WHAT IS NEEDED:
Take the lines of the data from the one that contains "Where should I click to: Click the magic" through the last line, and render them as a numbered list with any blank lines omitted.
'''
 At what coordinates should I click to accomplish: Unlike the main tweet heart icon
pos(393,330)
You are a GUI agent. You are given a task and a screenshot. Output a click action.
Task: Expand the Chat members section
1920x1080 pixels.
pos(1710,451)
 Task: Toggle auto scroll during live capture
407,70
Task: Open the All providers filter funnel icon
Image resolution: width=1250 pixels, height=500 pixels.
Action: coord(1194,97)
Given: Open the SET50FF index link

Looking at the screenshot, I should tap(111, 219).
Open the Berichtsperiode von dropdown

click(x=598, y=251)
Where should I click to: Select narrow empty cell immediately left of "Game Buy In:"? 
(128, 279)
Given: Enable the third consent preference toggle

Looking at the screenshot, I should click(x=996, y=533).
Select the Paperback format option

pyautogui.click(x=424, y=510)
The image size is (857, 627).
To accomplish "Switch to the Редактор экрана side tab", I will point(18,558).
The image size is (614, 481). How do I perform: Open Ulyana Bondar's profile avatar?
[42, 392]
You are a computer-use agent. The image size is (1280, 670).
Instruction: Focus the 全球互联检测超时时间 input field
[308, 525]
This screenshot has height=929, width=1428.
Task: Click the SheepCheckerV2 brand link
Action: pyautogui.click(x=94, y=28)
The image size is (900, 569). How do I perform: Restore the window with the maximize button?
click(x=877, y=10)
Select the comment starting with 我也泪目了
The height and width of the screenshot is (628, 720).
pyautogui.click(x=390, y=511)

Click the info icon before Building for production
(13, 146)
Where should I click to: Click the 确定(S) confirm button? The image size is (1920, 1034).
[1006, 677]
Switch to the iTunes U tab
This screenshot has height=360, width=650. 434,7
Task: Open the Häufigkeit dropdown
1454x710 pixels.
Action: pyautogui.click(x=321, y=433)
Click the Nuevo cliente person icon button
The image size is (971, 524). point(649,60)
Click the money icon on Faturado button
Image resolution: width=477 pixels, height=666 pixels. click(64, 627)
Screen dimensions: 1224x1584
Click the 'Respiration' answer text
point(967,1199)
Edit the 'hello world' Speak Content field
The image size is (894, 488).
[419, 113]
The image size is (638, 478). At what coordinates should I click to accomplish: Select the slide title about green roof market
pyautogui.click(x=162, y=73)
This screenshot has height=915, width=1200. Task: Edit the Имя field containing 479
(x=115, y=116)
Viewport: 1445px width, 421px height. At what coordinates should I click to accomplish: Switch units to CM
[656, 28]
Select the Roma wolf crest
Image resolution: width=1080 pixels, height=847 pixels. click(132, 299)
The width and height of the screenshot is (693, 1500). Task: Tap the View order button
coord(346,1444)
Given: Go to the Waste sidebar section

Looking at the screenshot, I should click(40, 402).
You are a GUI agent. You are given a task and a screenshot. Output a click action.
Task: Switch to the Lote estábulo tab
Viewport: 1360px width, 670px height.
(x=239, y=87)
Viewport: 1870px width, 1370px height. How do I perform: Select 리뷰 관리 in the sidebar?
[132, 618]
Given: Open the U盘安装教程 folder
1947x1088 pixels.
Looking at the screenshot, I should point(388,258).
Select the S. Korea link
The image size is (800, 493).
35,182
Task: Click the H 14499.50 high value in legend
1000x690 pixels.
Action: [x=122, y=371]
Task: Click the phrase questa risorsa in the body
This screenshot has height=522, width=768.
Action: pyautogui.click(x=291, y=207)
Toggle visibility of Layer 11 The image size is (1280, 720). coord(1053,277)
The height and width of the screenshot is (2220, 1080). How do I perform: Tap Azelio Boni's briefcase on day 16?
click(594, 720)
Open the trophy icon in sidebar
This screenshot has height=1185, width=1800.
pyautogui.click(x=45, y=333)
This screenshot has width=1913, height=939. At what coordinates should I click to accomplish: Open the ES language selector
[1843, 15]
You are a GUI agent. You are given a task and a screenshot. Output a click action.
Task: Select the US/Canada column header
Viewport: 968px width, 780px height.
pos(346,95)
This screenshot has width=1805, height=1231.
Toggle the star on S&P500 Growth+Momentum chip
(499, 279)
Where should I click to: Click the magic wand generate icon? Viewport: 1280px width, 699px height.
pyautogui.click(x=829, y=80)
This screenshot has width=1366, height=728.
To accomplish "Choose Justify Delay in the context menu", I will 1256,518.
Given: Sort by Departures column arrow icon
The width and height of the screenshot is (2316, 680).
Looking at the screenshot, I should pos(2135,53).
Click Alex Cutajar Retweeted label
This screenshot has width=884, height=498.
'''
RESULT FOR THIS TASK:
1. Where should I click to: Click the magic wand generate icon? Viewport: 1280px width, 699px height.
2. pyautogui.click(x=829, y=80)
3. This screenshot has width=1366, height=728.
4. To accomplish "Choose Justify Delay in the context menu", I will 1256,518.
5. Given: Sort by Departures column arrow icon
6. The width and height of the screenshot is (2316, 680).
7. Looking at the screenshot, I should pos(2135,53).
8. Click Alex Cutajar Retweeted label
9. This screenshot has width=884, height=498.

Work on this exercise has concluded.